Are you sure my exah didn't write that? J/K. It fits him to the letter.

I'm speechless.
I'm speechless too and in tears as I read this as this is my recovering ABF to a tee. The other night, once again, he gave me grief because I can't seem to kick the smoking habit and that has become an issue for him. I have cut way back on it - do not smoke in the house and things like that but there are times - mainly when I am stressed out that I do smoke more than I should - I am fully aware of it but like any addiction, it is a hard habit to break. It seems that whenever something does not go right for him - something beyond our control, that is when I smoke more and he lashes out at this.

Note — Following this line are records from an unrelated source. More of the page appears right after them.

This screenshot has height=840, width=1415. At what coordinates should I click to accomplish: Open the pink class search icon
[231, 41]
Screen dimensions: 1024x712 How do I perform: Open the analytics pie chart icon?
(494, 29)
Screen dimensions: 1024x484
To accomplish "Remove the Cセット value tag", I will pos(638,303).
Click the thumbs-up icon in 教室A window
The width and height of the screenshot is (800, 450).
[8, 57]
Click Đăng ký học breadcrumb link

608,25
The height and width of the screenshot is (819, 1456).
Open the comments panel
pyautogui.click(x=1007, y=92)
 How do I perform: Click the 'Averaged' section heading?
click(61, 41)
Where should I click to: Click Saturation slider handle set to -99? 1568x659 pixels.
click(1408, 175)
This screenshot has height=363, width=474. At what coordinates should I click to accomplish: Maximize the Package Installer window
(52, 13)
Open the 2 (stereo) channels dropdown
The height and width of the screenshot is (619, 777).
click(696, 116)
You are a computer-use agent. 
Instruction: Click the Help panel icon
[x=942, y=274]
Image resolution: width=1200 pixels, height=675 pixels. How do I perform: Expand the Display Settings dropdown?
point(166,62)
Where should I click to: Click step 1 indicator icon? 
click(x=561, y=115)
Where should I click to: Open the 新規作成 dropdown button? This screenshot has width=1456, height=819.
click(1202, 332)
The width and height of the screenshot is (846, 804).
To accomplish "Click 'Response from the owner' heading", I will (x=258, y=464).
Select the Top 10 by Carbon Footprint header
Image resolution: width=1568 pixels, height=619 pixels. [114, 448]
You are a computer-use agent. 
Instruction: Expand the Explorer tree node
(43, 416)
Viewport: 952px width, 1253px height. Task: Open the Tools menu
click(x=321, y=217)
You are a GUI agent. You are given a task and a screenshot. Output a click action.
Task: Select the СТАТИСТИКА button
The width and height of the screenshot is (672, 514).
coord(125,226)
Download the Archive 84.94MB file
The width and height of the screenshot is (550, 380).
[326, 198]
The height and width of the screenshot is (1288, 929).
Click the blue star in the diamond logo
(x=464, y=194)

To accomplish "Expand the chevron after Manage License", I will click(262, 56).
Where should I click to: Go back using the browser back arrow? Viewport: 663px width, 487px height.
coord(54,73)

It happened Friday night (again) and there's no arguing with him when he gets like this-he clams right up and shuts down, shutting me out in the process, trying to goad me into losing my temper and lashing out. I have tried so hard to put it down to his version of recovery (no AA meetings or anything like that since he got out of rehab and one relapse) but today, for the first time since we have been together, I sat down and cried - he went to see his mother without me (we had planned to go together) not even telling me he was going or taking the pictures of us with him. As much as I have tried to be objective about this, there's no denying the hurt of our alcoholics cause us when they get like this.

So, I am going to read and reread this again and bookmark it - coming to SR today was something I was fated to do to read this thread and find some comfort in it.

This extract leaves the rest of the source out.